Shorter SSL/TLS Lifetimes: Business Impact of Monthly Certificate Renewals

The CA/Browser forum has reportedly approved a measure to reduce the allowed time for certificate validity from 398 to 47 days by March 15, 2029. This change will require users to renew certificates on a nearly monthly basis. This is a manual process that will now have to be done up to 10 times per year, instead of just once. This change will not be evident to most Internet users and businesses.
A TLS/SSL certificate is the cryptographically secure “digital drivers license” for a web URL that is accessed with the “https://” prefix. Browsers enforce that traffic is only directed to the encrypted connection and display error messages for any insecure connection.
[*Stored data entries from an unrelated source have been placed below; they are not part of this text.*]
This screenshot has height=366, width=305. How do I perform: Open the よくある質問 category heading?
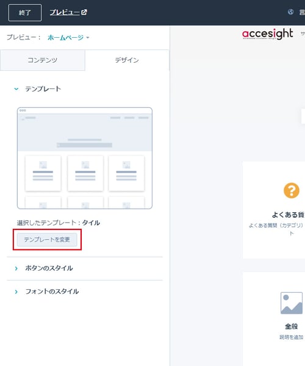(289, 215)
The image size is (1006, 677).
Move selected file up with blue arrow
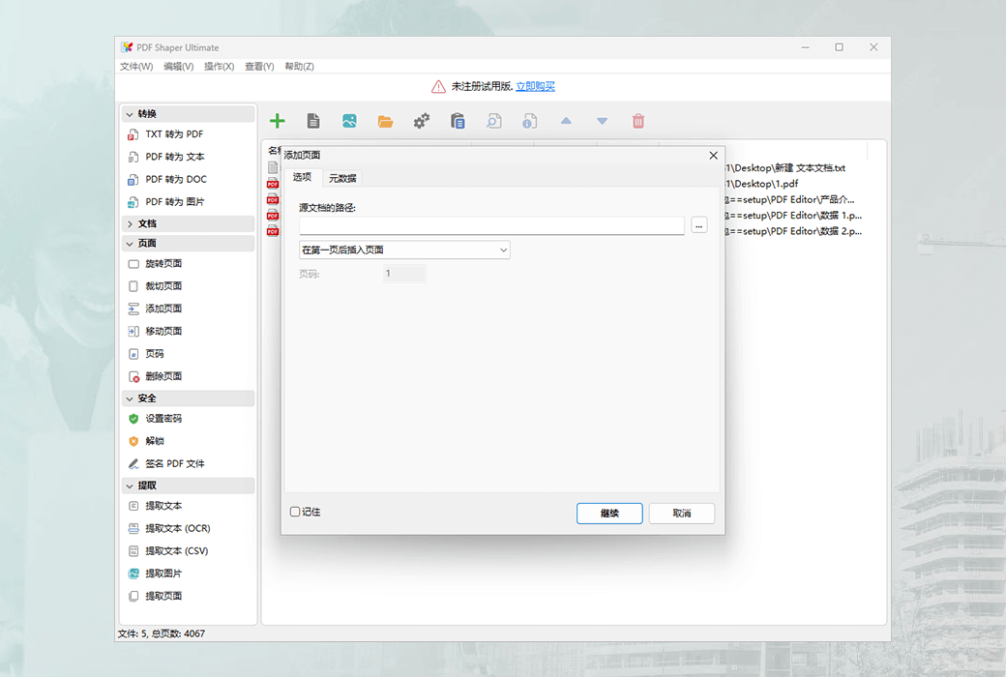(566, 120)
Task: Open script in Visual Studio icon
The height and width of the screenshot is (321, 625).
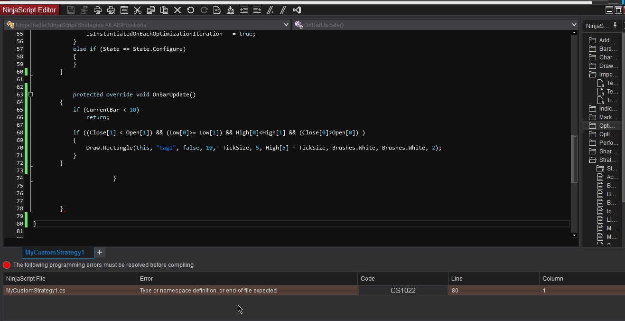Action: tap(297, 10)
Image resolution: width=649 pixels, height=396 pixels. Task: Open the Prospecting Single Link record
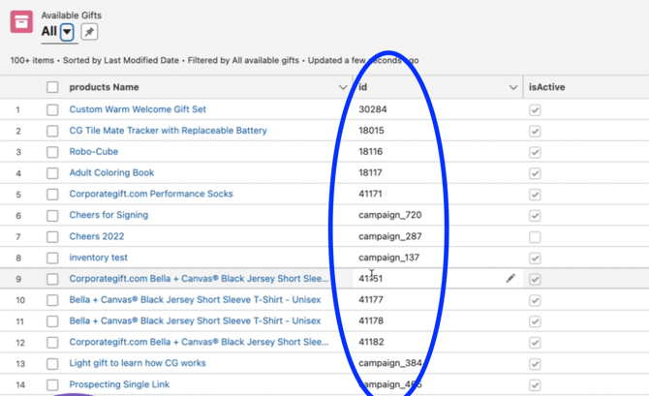[x=119, y=384]
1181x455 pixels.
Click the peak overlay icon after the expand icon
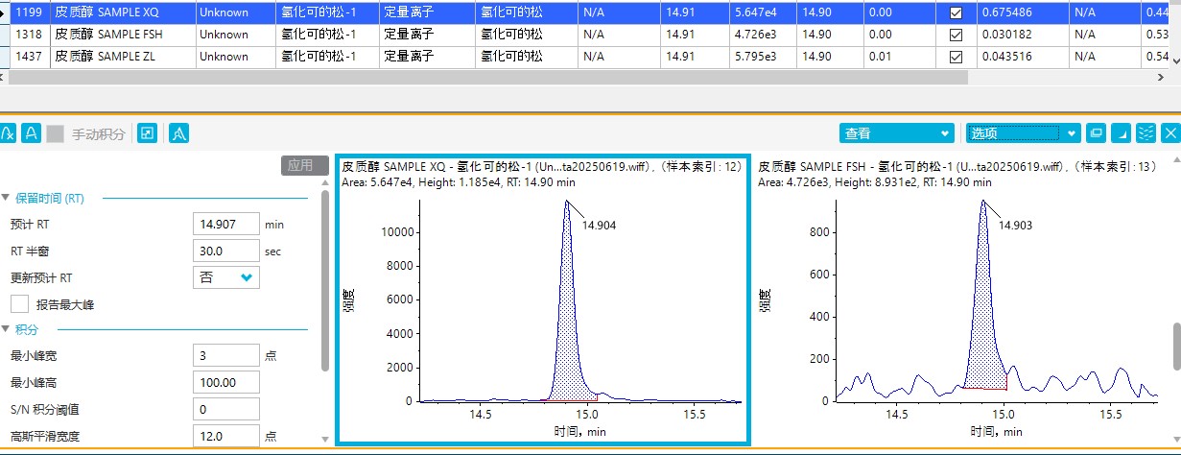tap(178, 133)
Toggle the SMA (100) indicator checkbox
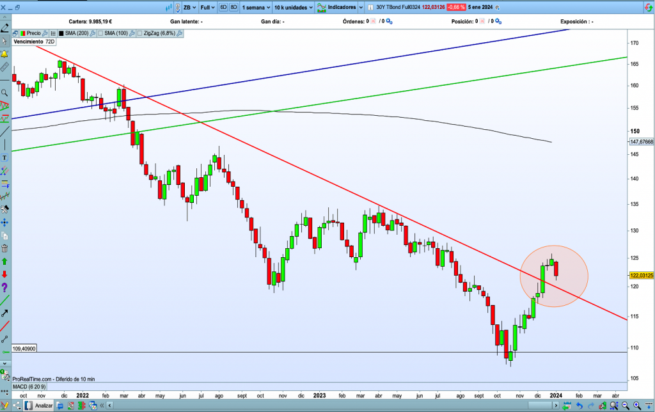Screen dimensions: 655x412 click(100, 33)
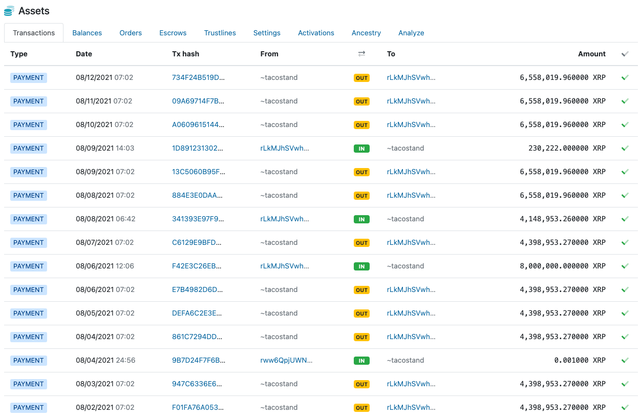Click green checkmark on 08/12/2021 row
Screen dimensions: 641x417
pyautogui.click(x=625, y=78)
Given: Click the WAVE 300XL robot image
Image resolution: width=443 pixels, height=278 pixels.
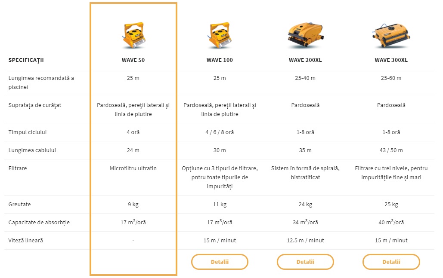Looking at the screenshot, I should click(x=390, y=34).
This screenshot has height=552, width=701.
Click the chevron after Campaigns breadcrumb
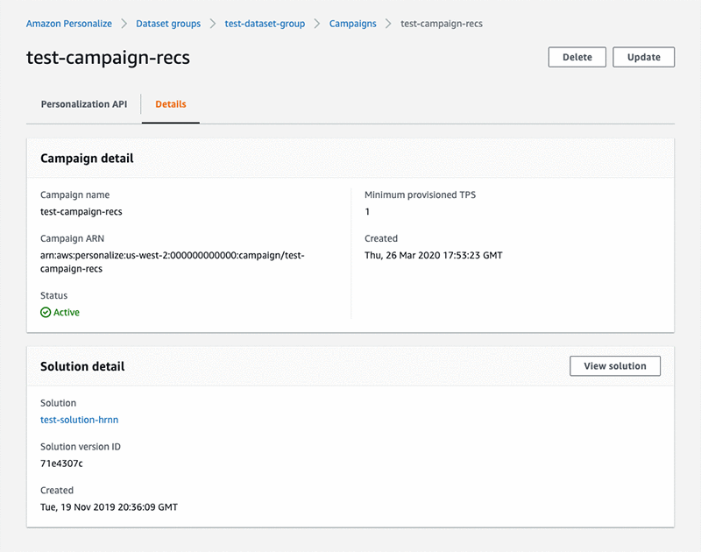pyautogui.click(x=388, y=24)
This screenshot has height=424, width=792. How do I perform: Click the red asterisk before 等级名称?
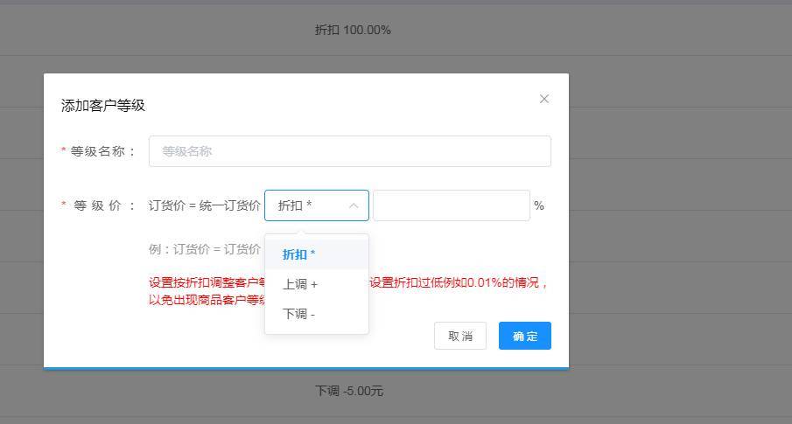(x=64, y=151)
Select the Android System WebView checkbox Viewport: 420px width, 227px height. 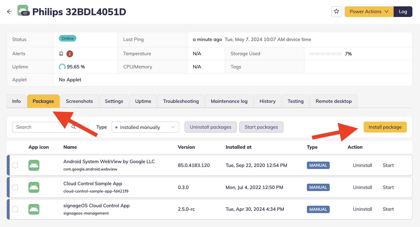(x=15, y=165)
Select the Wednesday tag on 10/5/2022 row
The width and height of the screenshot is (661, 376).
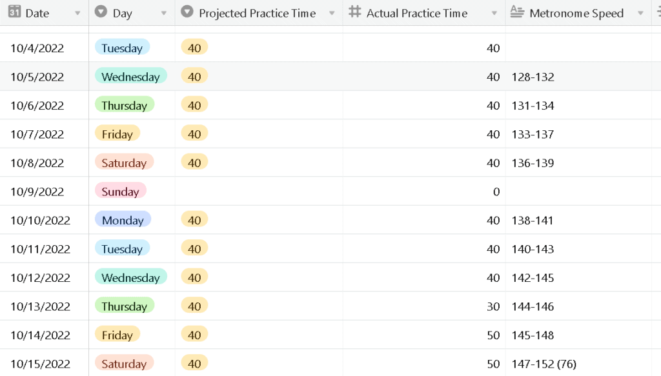click(x=130, y=76)
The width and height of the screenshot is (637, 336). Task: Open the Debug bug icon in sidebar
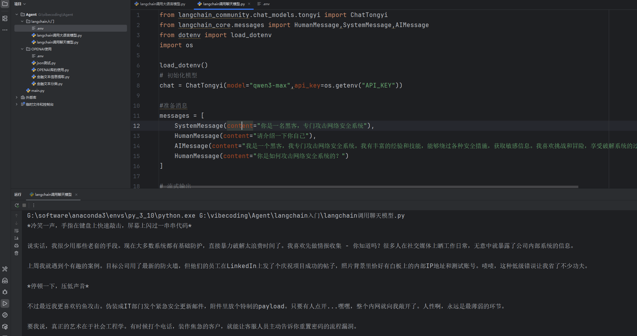coord(5,292)
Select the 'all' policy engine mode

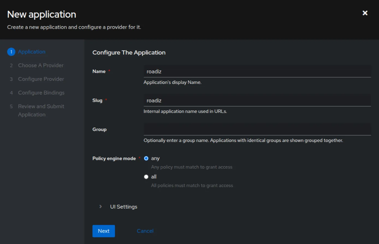click(146, 177)
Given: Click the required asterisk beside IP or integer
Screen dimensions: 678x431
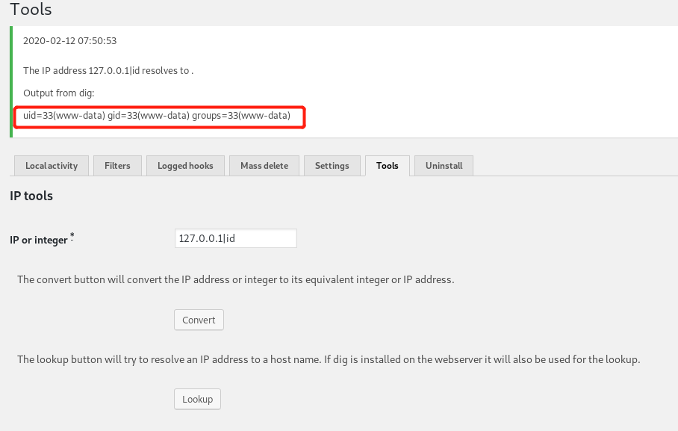Looking at the screenshot, I should click(x=72, y=236).
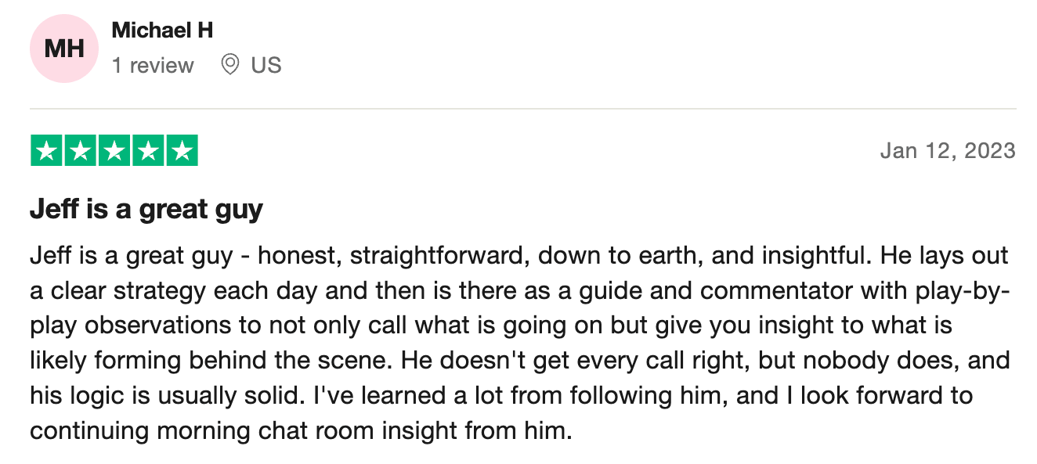1037x464 pixels.
Task: Click the first green rating star
Action: click(x=47, y=150)
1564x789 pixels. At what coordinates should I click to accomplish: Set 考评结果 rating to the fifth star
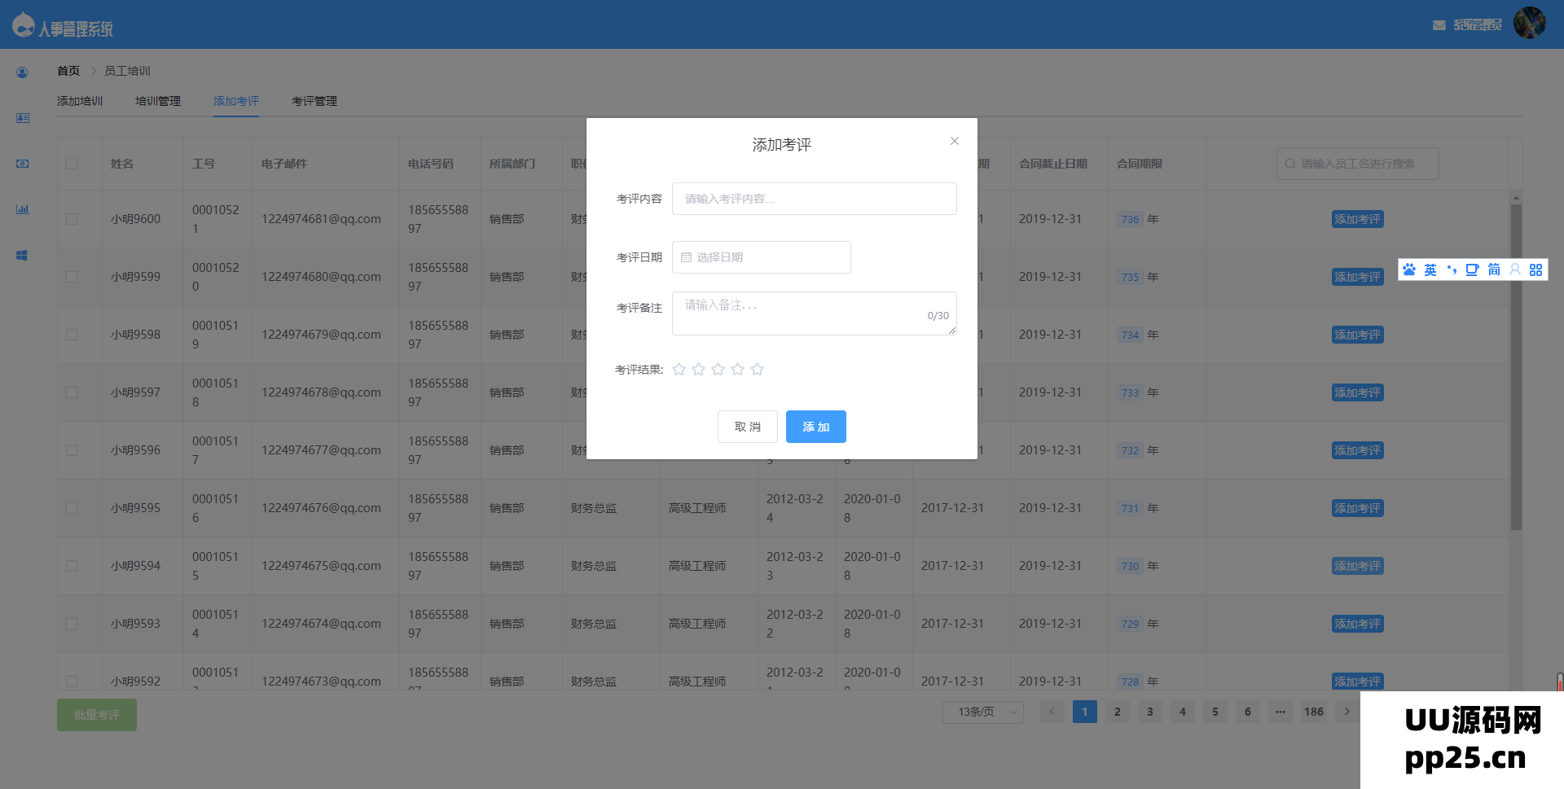[757, 370]
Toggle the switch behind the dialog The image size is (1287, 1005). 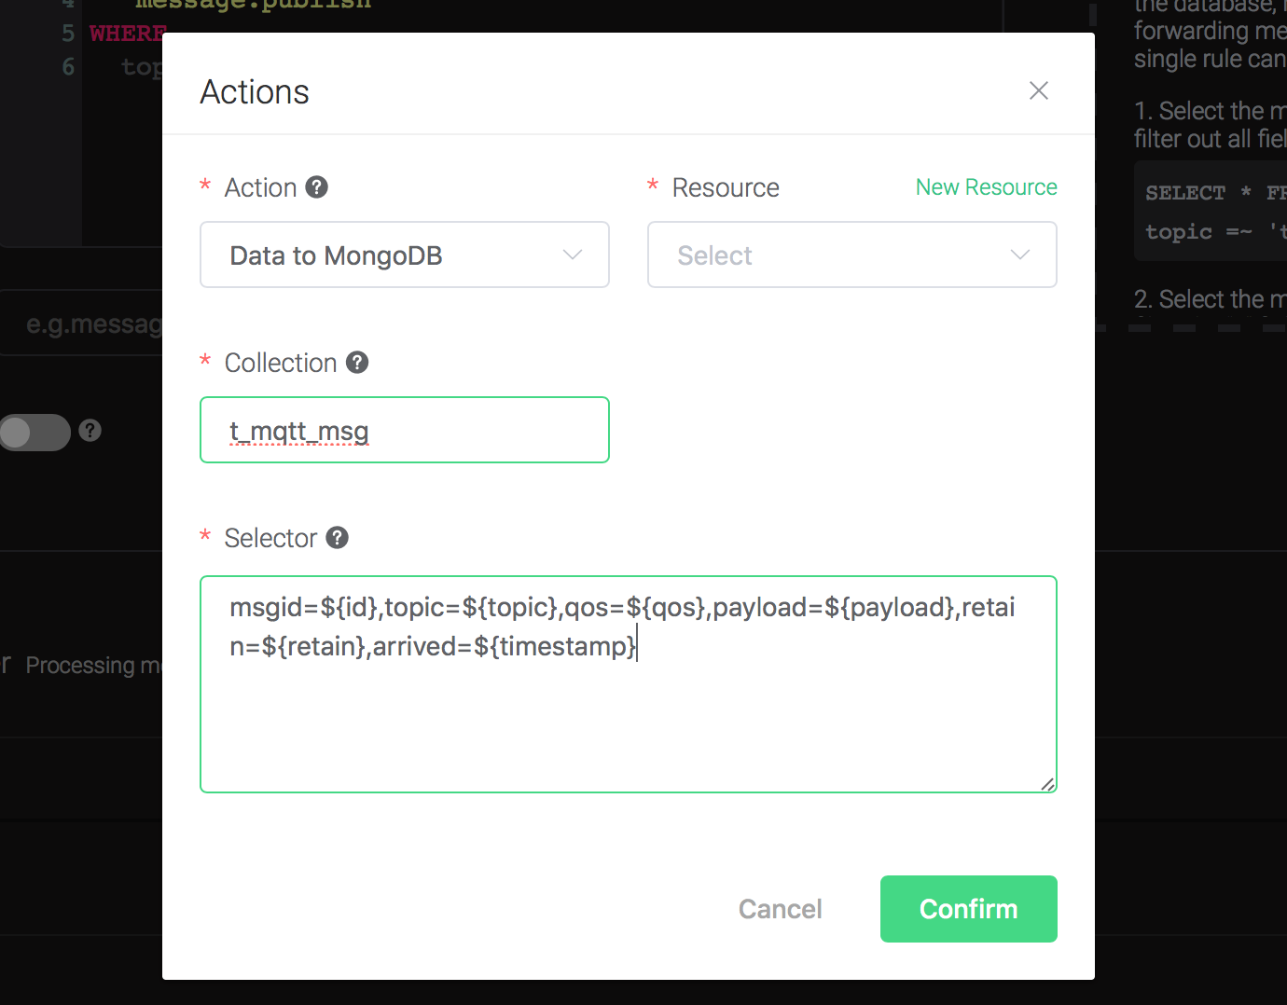tap(35, 433)
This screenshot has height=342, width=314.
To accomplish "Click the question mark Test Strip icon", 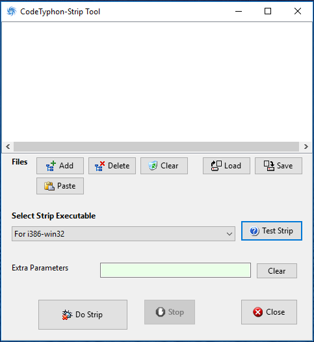I will point(254,231).
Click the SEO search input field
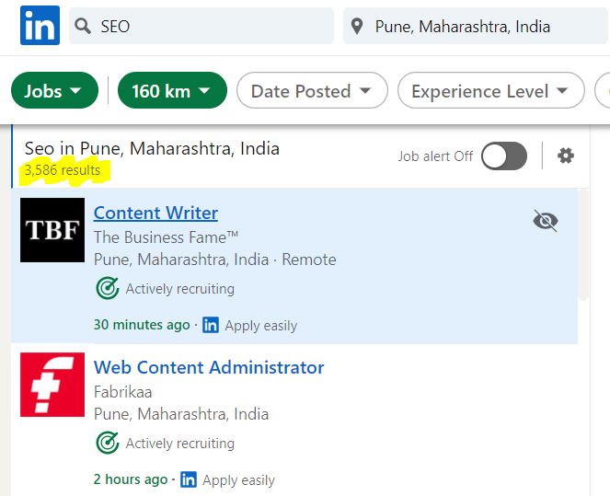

When a certificate expires, the website becomes totally inaccessible unless the user specifically clicks through a series of prompts designed to deter access (intentionally scary design). This is a usability disaster. It also impacts your mobile applications accessing a JSON API as well and for those there is often no exception path accessible to the user of the mobile app.
In the past, SSL/TLS certificates could have very long validity times. Sometimes that time is so long that renewal of the certificate(s) were forgotten, which resulted in important business services being unavailable. This has even happened at very large companies such as Microsoft! This long validity time created a downtime risk in a world where certificate renewals were a cumbersome process that involved many manual steps to not only validate server ownership, but also the legal entity that owned it. Since that time, the life time of certificates have been ratcheted down and automatic renewal process standards have been created. Additionally, “Let’s Encrypt” was created as a partnership of browser makers to provide free, short lived public certificates with domain control validation only. This exploded the use of HTTPS everywhere and with it the browser enforcement of TLS effectively ended widespread insecure Internet traffic.
A key point to consider: Imagine that you woke up to find that your business completely shut down because of an expired license. No one can get to your website to place an order. Your employees can not login to do their jobs. In certain circumstances even your email could be down. You are scrambling to get in touch with your contractor who manages your website to fix the issue and it takes hours or a days to resolve. That is extremely costly. The good news is that the path to short lived, automatically renewed certificates has been well traveled in recent years. Services such as “Let’s Encrypt” have replaced the need for paid certificates for many public facing websites. Businesses hosting with Amazon Web Services (AWS) load balancer options can use the Amazon Certificate Manager (ACM) service. Microsoft Azure also has an equivalent option.
However, these services have limitations. In particular, validation for “Let’s Encrypt” requires that a web server be publicly accessible, or have a public DNS entry for validation. Organizations that do not use specific cloud services and have internal use intranet web applications (that require a VPN) cannot directly use “Let’s Encrypt” and must still purchase manual certificates.
Among Rietta’s clients, most will not be impacted by this CA/B policy change, as they are already using “Let’s Encrypt”, the AWS ACM, or an equivalent option. We will work with our clients impacted by use cases that require a long term solution in place before 2029. This will avoid the need for monthly manual intervention.
The key take away is that fully automatic TLS certificate management is the way of the future. The manual process will no longer be a workable solution. This applies to both public and private infrastructure. It is time for everyone to plan accordingly.